Résumée lors de la Masterclass des 14 et 15 avril 2015, cette communication reprend certaines analyses que j’ai développées dans Littérature et mondialisation (Paris : Champion, 2012). Elle propose en outre un  certain nombre d’actualisations qui nous rappellent que dans l’ordre des langues,  des cultures et de leurs relations, rien saurait être considéré comme figé et encore moins réduit à on ne sait quelle « essence » ou à un supposé ordre des choses. De plus, alors que toute étude des relations  entre les cultures ne peut être conduite par l’observateur ou le chercheur que dans la conscience du point de vue qu’il adopte nécessairement, il importe de garder à l’esprit que ces relations  ne sont jamais réductibles à une dimension bilatérale et encore moins à la seule sphère des idées. Le contact des langues et cultures s’inscrit à l’évidence dans un système d’une complexité infinie où entrent en interaction, et dans un mouvement perpétuel, une  multiplicité d’acteurs et de variables. Un des devoirs du chercheur dans ce domaine des approches interculturelles est, faute de pouvoir en en rendre véritablement compte, de s’efforcer de demeurer lucide à cet égard.

Une des caractéristiques de la vague de mondialisation que nous connaissons aujourd’hui est d’avoir atteint une échelle, une intensité et une diversification véritablement inouïes. Désormais,  celle-ci brasse constamment hommes, langues et biens matériels et immatériels : à travers l’économie, les affaires, l’immigration, le tourisme, la vie académique et la culture, en un mot à travers tout ce qui touche  la vie collective et notre vie quotidienne dans l’ensemble de leurs  états.

À cet égard, l’impact de la mondialisation sur les langues est considérable et ambigu  puisque jamais on n’a autant parlé de langues étrangères et en même temps jamais on n’a autant traduit qu’aujourd’hui. Autre paradoxe rencontré chaque jour : alors qu’une langue ­– l’anglais – a acquis une dimension  universelle et incontestée, jamais la circulation écrite de langues nationales n’a été aussi massive, tant à travers l’imprimé que sous forme électronique. Pour rendre un exemple particulièrement  éclairant, selon World Internet Stats, le mandarin a dépassé en 2015  l’anglais comme première langue utilisée sur Internet[1].

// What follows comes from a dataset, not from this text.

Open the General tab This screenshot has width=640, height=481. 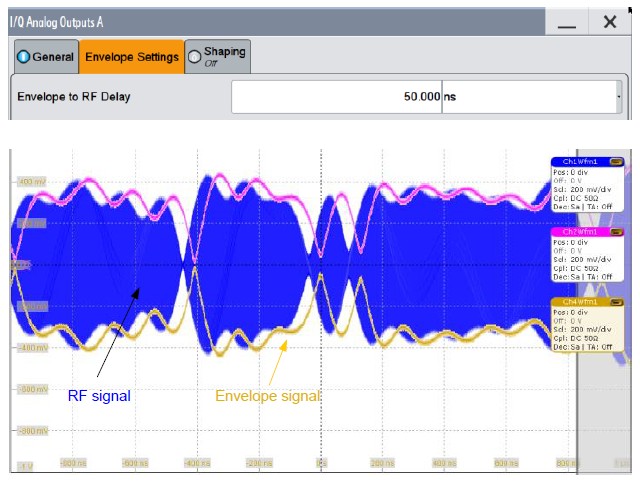click(x=45, y=57)
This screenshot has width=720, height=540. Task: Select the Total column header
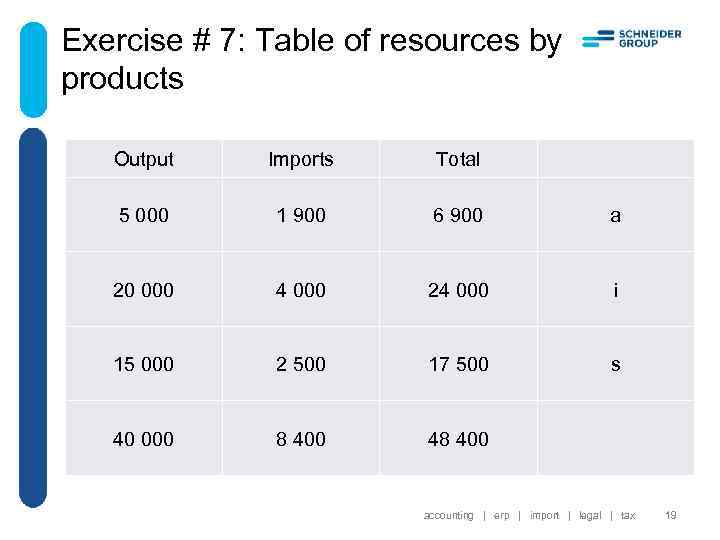pos(458,159)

Dans ce contexte d’une extrême complexité, la traduction, qui reste un phénomène très mal mesuré dans son ensemble[2], constitue un des indicateurs les plus précieux de l’état des relations culturelles entre langues et pays dans le monde. Qu’on le déplore ou qu’on s’en réjouisse, la traduction et les flux éditoriaux et économiques qu’elle induit montrent qu’il y a bien un marché dans ce domaine. Toutefois, et c’est là un aspect essentiel, le rayonnement culturel ne se limite pas aux aspects purement économiques. En d’autres termes, si le livre est considéré par les accords du General Agreement on Tarif and Trade (GATT) du cycle de l’Uruguay (1994) comme un des services soumis à la libéralisation des échanges sous le contrôle de l’Organisation mondiale du commerce (OMC), il n’en relève pas moins du principe de l’ « exception culturelle », adopté sous l’impulsion de la France par le Parlement européen en 1993 et étendu, conformément aux recommandations antérieures de l’UNESCO, à la notion de « diversité culturelle[3]. » En affirmant que l’unité de l’humanité se caractérise par l’affirmation de la diversité culturelle, l’UNESCO s’interdit de voir dans les biens et services culturels des « biens et marchandises comme les autres » et refuse donc que leur diffusion soit laissée « aux seule forces du marché[4] ».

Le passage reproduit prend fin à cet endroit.